Research objective. Assessment and scenario forecasting of the dynamics of advanced production technologies being developed in the regions of Russia using SAR models that allow taking into account spatial effects between regions.
Data and methods. For scenario forecasting of the dynamics of advanced production technologies being developed in the Russian regions, taking into account spatial effects, a methodological approach was developed based on the modeling of the spatial log (SAR) of the processes of their development, autoregressive (ARMA) modeling and forecasting of the key factors of their dynamics. Taking into account spatial effects and heterogeneity, the proposed approach to modeling makes it possible to more accurately predict the dynamics of advanced production technologies in the Russian regions.

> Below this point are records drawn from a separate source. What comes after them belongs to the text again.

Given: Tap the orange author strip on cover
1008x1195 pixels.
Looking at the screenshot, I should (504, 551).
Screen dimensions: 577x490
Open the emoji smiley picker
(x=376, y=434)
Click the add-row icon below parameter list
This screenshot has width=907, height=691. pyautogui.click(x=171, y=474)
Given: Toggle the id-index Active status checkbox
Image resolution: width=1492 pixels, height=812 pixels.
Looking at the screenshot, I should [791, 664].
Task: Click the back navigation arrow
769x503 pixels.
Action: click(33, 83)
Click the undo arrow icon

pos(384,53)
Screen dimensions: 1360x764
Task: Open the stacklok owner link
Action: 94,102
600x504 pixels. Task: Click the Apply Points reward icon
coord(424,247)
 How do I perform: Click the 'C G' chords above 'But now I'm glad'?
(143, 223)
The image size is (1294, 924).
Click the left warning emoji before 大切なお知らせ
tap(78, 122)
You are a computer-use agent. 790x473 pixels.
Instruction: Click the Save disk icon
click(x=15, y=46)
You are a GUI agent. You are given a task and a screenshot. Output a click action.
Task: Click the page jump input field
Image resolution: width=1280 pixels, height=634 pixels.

Results. The developed methodological approach was tested to form predictive scenarios for the dynamics of advanced production technologies being developed in the regions of Russia. In particular, an inertial forecast scenario was developed, assuming the preservation of current trends in the dynamics of the technologies being developed, as well as two extreme possible scenarios – optimistic and pessimistic. With the help of the spatial SAR model, a significant influence of the number of research organizations on the volume of advanced production technologies generated was confirmed, and in the second group of regions, the influence of the number of technicians who conduct research and development was confirmed.
The novelty of the study is to take into account the spatial features of the localization of the advanced production technologies being developed, as well as the spatial effects resulting from the impact of the surrounding regions on the creation of new technologies. This approach makes it possible to significantly reduce errors in the formation of forecast scenarios in conditions of significant spatial heterogeneity of the initial data.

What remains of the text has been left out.